Monday, July 23, 2012

Climate Disruption and Global Warming

It's no coincidence that we've lost power (electric) three times in the last month due to "violent" storms. Since over 60% of the US is suffering from a severe drought, the corn and soybean crops even for the upper Midwest are in the process of being lost, and the west is going up in flames, we consider ourselves lucky.

Bill McKibben of 350.org fame, has pointed out that there is an easy way to explain our problems: through three numbers (Rolling Stone, 07/19/2012).

The one thing the failed environmental conference in Copenhagen agreed to in 2009, was that a global rise in temperature of more than 2 degrees Celsius had to be avoided. Considering that global temperature has only risen about 0.8 degrees Celsius, and we have seen dramatic changes already, that 2 degrees Celsius agreement looks overly indulgent.

It is the 327th month that global temperature averages have been higher than global averages in all of the 20th Century. In addition, the US had the warmest Spring ever recorded, by a huge margin, a third of Arctic summer ice has disappeared, the oceans are 30% more acidic (threatening much marine life) and the atmosphere over the oceans is 5% wetter, opening the world to severe flooding.

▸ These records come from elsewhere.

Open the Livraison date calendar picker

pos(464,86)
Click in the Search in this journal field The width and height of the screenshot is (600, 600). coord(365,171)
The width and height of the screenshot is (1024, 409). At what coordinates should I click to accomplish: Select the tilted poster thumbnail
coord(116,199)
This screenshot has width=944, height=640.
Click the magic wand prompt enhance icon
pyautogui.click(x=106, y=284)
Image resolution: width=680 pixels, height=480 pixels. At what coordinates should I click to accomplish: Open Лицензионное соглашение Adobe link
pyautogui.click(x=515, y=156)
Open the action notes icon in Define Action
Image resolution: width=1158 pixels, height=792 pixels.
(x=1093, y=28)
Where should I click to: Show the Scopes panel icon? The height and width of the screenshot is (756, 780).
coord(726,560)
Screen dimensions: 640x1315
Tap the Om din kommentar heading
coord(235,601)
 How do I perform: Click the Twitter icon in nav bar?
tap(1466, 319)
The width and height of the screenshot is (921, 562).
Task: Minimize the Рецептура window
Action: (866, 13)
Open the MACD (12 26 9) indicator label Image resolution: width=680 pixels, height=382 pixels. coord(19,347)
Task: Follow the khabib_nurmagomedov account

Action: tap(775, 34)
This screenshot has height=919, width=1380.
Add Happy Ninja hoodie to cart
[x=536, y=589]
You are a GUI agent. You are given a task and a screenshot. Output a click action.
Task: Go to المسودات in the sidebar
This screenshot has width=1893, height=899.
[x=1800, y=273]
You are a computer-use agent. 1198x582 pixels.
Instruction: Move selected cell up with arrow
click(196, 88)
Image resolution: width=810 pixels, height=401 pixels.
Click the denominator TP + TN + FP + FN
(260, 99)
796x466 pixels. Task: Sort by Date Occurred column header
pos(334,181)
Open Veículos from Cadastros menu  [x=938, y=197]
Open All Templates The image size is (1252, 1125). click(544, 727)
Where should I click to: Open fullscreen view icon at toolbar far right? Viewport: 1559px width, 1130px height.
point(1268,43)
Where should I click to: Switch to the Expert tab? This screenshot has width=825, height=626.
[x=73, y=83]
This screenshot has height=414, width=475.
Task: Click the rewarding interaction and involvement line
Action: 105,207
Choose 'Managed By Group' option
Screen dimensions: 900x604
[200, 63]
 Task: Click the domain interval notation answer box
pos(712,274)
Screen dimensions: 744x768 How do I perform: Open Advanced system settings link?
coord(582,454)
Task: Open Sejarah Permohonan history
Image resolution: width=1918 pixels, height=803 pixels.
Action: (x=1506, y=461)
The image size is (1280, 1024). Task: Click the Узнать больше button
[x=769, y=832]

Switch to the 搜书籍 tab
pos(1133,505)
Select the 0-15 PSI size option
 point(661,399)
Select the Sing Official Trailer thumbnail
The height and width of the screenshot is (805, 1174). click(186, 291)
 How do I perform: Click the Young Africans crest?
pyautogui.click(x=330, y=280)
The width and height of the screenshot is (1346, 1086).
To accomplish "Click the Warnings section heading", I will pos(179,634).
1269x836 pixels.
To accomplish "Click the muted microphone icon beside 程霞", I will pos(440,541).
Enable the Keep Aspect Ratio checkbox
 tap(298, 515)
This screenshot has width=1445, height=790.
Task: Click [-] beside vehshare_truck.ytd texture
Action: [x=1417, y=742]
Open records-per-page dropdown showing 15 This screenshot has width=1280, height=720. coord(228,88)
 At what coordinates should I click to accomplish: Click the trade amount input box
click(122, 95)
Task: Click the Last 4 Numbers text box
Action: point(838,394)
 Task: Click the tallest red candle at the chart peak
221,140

Yet the Rio environmental summit this Spring was not attended by any important national leader, and the issue of global warming, or "climate change," seems to be a non-issue in the Presidential and Congressional/Senatorial campaigns in the US, the second largest emitter of greenhouse gases driving global warming.

Two other figures sum up our global predicament. The first, McKibben identified is 565 gigatons of carbon, the amount the world can add to the global atmosphere with a four in five chance that we won't exceed the 2 C target. One in five chances, however, says that even this figure is too high. This may especially be true, since the amount of carbon already released has not yet been fully realized in the 0.8 degrees rise in global temperature. Global climate changes have a lag time. 565 gigatons means the amount of additional coal, oil, gas, methane and burning forests the earth might be able to sustain, before we exceed the 2C limit. Yet, except for the recession year of 2009, the world has been pouring out more and more carbon into the atmosphere every year.

The third figure, however, is the most devastating. It is 2,795 gigatons, the amount of carbon contained in the proven reserves of all the oil/coal/gas companies and countries, (Venezuela to Canada). Why devastating? This number represents the assets of producer countries and companies. If they're not allowed to burn it, their "investments" become worthless. That's why Exxon and others spend hundreds of millions to persuade us there is no global warming.

The economic system will destroy the planet for most humans--by orders of magnitude worse than the Roman Empire's desertification of the Mediterranean world in the fifth Century.